§ **Doel 1**
Op welke datum is de hogere voorziening volgens de tekst over zaak T-634/11 P ingesteld?
§ **Doel 2**
Schrijf een stuk uit de tekst over zaak T-634/11 P letterlijk over. Begin bij de woorden "Language of document" en stop na "(Zaak T-634/11 P)".
§ **Doel 3**
Schrijf het volgende stuk van de tekst over zaak T-634/11 P, vanaf het punt waar die ophoudt.

§ **Bron**
========================

Language of document :

Hogere voorziening ingesteld op 9 december 2011 door Mario Paulo da Silva Tenreiro tegen het arrest van het Gerecht voor ambtenarenzaken van 29 september 2011 in zaak F-72/10, da Silva Tenreiro / Commissie

(Zaak T-634/11 P)

Procestaal: Frans

Partijen

Rekwirerende partij: Mario Paulo da Silva Tenreiro (Kraainem, België) (vertegenwoordigers: S. Orlandi, A. Coolen, J.-N. Louis, É. Marchal en D. Abreu Caldas, advocaten)

Andere partij in de procedure: Europese Commissie

Conclusies

De rekwirerende partij verzoekt het Gerecht:

te verklaren en vast te stellen:

het arrest van het Gerecht voor ambtenarenzaken van 29 september 2011 (zaak F-72/10, da Silva Tenreiro/Commissie) waarbij rekwirants beroep is verworpen, wordt vernietigd;

een nieuwe beslissing te geven,

te verklaren en vast te stellen:

het besluit van de Europese Commissie tot afwijzing van rekwirants sollicitatie naar het vacante ambt van directeur van de directie E, "Justitie", van het directoraat-generaal (DG) "Justitie, vrijheid en veiligheid" alsmede het besluit tot benoeming van K. in dat ambt, worden nietig verklaard;

de Commissie wordt verwezen in de kosten van de beide procedures.

========================

§ **Gekozen items**

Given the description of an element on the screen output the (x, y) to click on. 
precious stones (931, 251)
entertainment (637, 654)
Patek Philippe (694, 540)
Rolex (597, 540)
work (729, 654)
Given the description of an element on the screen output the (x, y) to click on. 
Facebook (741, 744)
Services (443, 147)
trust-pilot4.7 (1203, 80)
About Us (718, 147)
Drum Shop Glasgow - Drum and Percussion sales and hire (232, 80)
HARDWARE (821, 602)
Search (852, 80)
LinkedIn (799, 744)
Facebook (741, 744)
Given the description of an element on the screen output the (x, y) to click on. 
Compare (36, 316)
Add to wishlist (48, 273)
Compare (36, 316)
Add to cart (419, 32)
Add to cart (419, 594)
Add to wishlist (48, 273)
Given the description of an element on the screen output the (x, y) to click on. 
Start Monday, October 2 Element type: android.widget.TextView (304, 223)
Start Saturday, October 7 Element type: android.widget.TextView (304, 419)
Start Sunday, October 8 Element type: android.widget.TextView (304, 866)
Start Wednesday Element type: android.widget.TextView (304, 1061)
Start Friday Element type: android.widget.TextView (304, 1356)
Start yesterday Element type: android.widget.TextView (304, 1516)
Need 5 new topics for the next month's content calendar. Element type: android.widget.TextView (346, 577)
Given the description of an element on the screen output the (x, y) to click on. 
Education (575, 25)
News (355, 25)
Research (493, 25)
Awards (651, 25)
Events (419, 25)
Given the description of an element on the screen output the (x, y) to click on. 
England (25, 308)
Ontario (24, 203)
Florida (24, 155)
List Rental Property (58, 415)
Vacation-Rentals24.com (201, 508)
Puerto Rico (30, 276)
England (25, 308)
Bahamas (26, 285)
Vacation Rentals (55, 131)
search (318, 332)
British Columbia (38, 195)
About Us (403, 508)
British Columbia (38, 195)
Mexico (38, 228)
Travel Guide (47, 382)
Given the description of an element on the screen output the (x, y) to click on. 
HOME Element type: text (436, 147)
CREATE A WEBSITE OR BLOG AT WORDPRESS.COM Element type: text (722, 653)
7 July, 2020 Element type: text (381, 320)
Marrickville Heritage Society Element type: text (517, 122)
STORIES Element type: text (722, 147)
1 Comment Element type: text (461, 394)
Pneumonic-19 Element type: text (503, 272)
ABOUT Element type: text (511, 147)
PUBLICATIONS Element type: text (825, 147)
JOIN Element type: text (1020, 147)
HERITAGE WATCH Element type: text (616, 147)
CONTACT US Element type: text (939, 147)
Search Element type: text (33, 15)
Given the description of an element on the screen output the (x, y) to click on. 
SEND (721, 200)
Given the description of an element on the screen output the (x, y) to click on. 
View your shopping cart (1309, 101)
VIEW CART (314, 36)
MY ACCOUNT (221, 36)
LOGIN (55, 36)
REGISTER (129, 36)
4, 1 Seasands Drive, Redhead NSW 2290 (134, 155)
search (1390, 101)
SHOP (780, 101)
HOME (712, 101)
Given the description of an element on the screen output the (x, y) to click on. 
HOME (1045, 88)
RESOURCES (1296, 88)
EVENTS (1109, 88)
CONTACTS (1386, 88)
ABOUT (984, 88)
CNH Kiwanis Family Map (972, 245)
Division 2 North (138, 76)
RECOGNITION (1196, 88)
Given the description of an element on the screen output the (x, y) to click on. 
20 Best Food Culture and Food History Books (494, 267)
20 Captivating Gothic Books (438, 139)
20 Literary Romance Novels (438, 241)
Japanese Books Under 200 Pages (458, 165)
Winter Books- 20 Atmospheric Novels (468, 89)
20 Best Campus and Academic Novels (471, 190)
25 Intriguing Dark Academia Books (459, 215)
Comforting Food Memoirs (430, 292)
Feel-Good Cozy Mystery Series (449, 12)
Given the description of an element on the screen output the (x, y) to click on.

========================

§ **Eindantwoord 1**
Op 9 december 2011.

§ **Eindantwoord 2**
Language of document :

Hogere voorziening ingesteld op 9 december 2011 door Mario Paulo da Silva Tenreiro tegen het arrest van het Gerecht voor ambtenarenzaken van 29 september 2011 in zaak F-72/10, da Silva Tenreiro / Commissie

(Zaak T-634/11 P)

§ **Eindantwoord 3**
Middelen en voornaamste argumenten

Ter ondersteuning van de hogere voorziening voert de rekwirerende partij vier middelen aan.

Eerste middel, ontleend aan een kennelijk onjuiste rechtsopvatting, aangezien het Gerecht het middel ontleend aan misbruik van bevoegdheid heeft afgewezen, ondank de serieuze aanwijzingen voor dat misbruik waarop rekwirant zich heeft beroepen, terwijl met het oog op de eerbiediging van het beginsel dat partijen voor het Gerecht gelijk zijn, een omkering van de bewijslast had moeten plaatsvinden.

Tweede middel, ontleend aan een miskenning van de gelijkheid van partijen, door te weigeren de overlegging te gelasten van onder meer K's beoordelingsrapport over de periode gedurende welke zij de functie van directeur van de directie "Veiligheid" van het DG "Justitie, vrijheid en veiligheid" heeft uitgeoefend, terwijl het TABG als reden voor de afwijzing van haar sollicitatie naar dat ambt een aannemelijke ongeschiktheid gezien haar prestaties als interim directeur heeft aangevoerd, ofschoon het van mening is dat zij, gelet op diezelfde ervaring als directeur, kan worden aangesteld in het ambt van directeur van de directie "Justitie" van datzelfde DG.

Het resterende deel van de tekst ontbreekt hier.